I wish right here to deny that dreadful assertion. I will admit that once, when a compositor in the Ledger establishment, I did set up some of that poetry, but for a worse offence than that no indictment can be found against me. I did not write that poetry—at least, not all of it.
CIGARS AND TOBACCO
My friends for some years now have remarked that I am an inveterate consumer of tobacco. That is true, but my habits with regard to tobacco have changed. I have no doubt that you will say, when I have explained to you what my present purpose is, that my taste has deteriorated, but I do not so regard it.
Whenever I held a smoking-party at my house, I found that my guests had always just taken the pledge.
Let me tell you briefly the history of my personal relation to tobacco. It began, I think, when I was a lad, and took the form of a quid, which I became expert in tucking under my tongue. Afterward I learned the delights of the pipe, and I suppose there was no other youngster of my age who could more deftly cut plug tobacco so as to make it available for pipe-smoking.

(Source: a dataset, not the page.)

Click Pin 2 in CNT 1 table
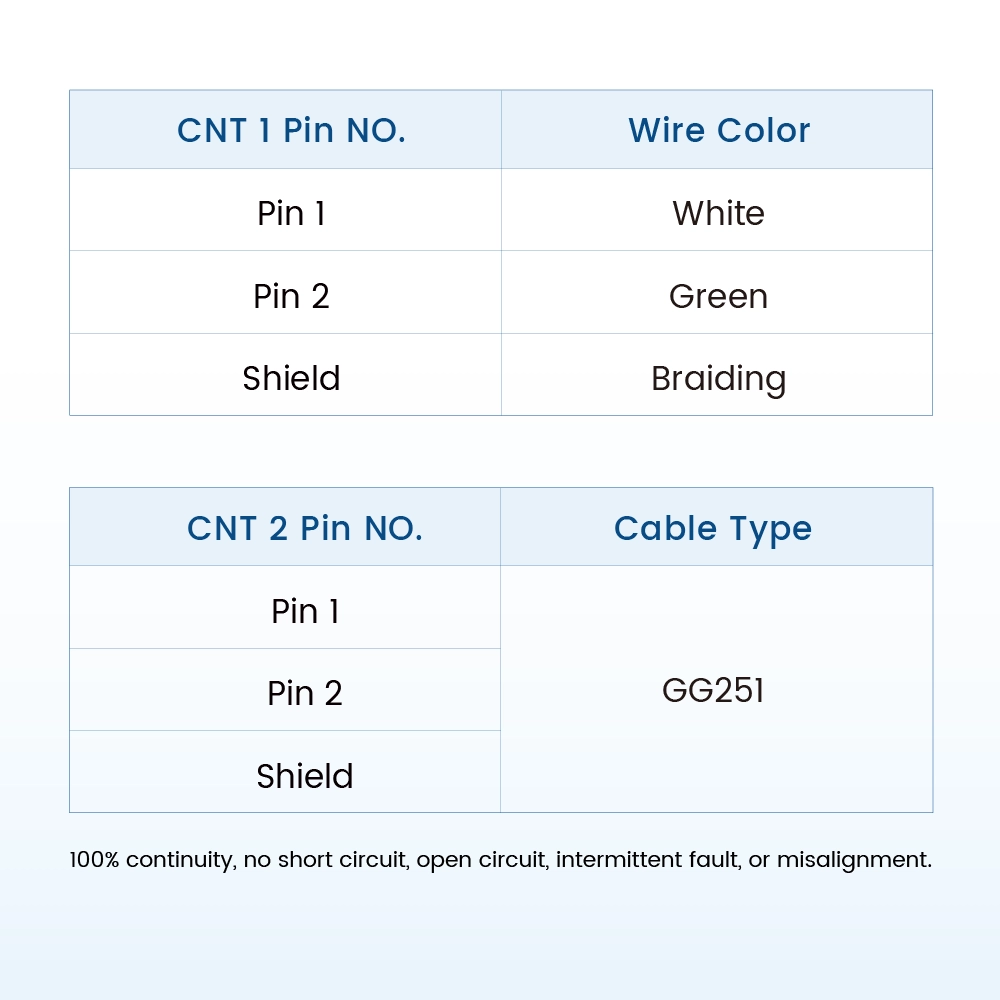The height and width of the screenshot is (1000, 1000). point(291,296)
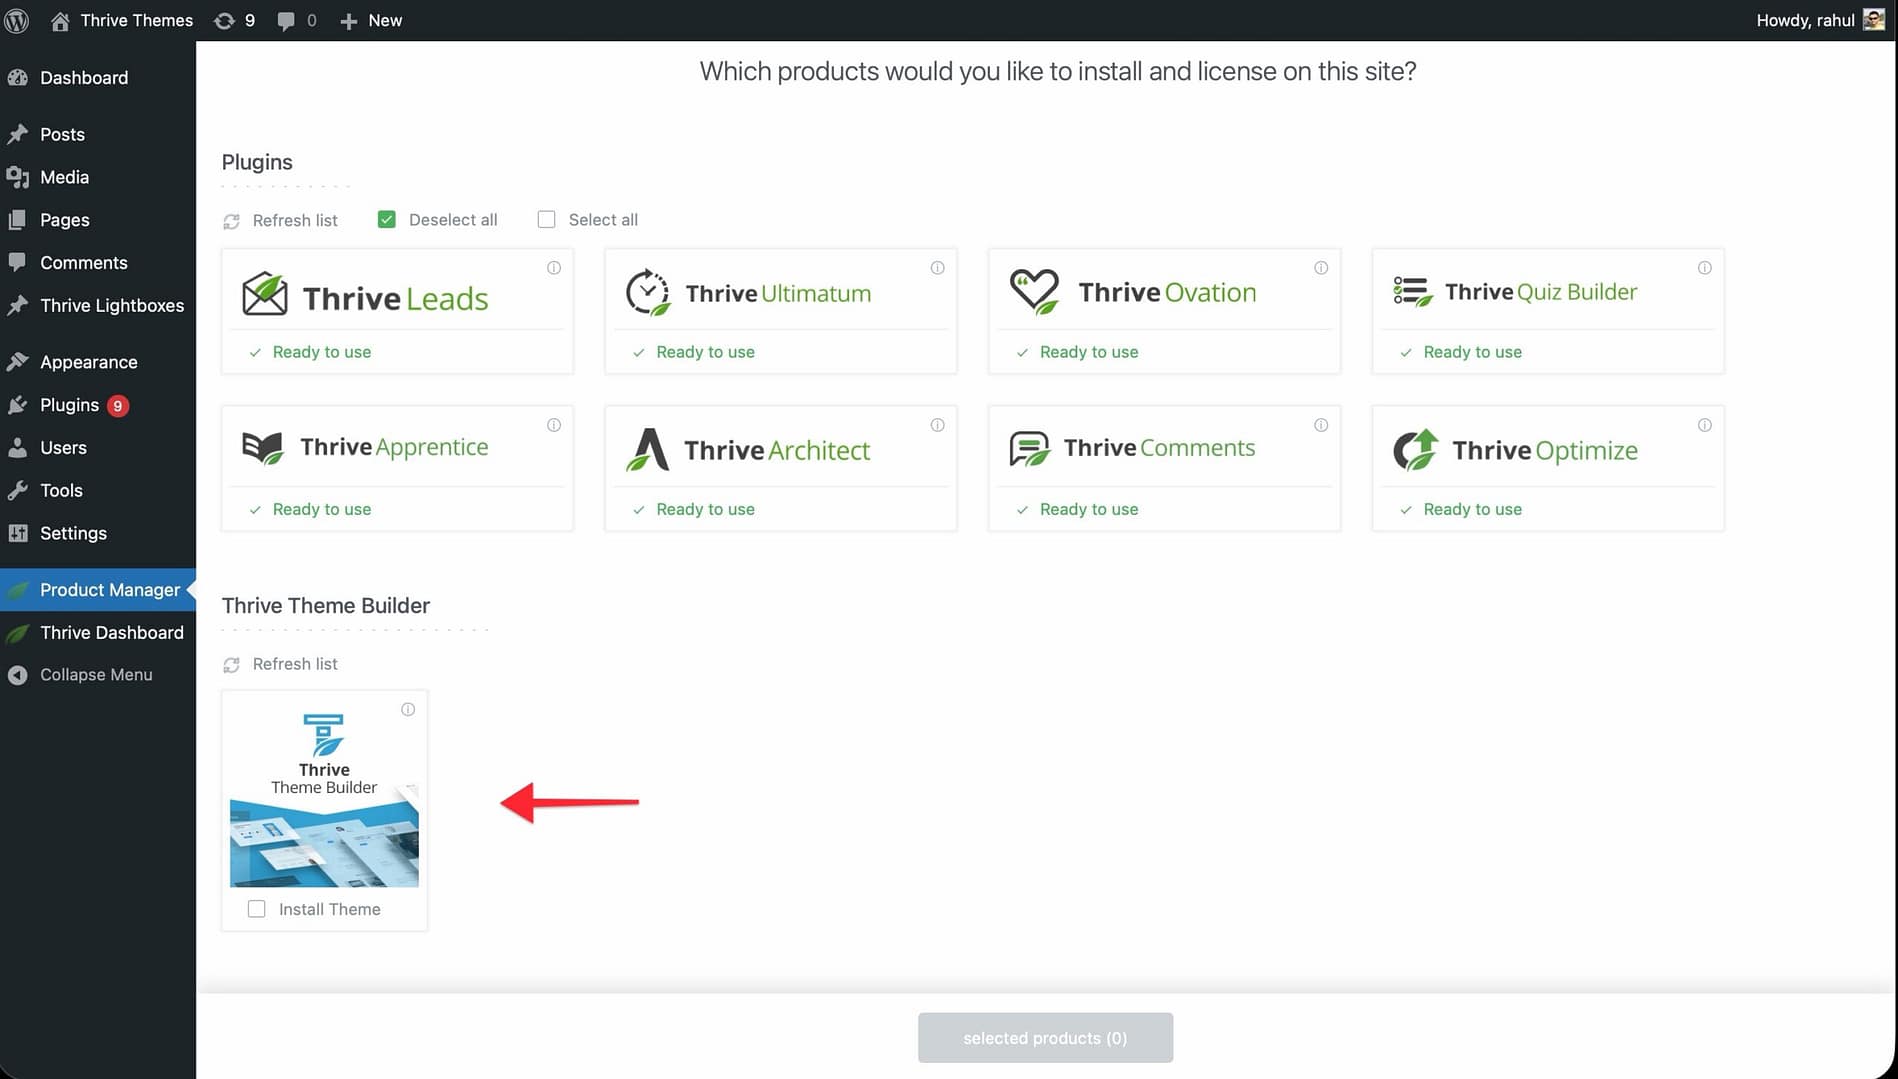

Well, time ran on, and there came a time when I was able to gratify one of my youthful ambitions—I could buy the choicest Havana cigars without seriously interfering with my income. I smoked a good many, changing off from the Havana cigars to the pipe in the course of a day’s smoking.
At last it occurred to me that something was lacking in the Havana cigar. It did not quite fulfil my youthful anticipations. I experimented. I bought what was called a seed-leaf cigar with a Connecticut wrapper. After a while I became satiated of these, and I searched for something else, The Pittsburg stogy was recommended to me. It certainly had the merit of cheapness, if that be a merit in tobacco, and I experimented with the stogy.
Then, once more, I changed off, so that I might acquire the subtler flavor of the Wheeling toby. Now that palled, and I looked around New York in the hope of finding cigars which would seem to most people vile, but which, I am sure, would be ambrosial to me. I couldn’t find any. They put into my hands some of those little things that cost ten cents a box, but they are a delusion.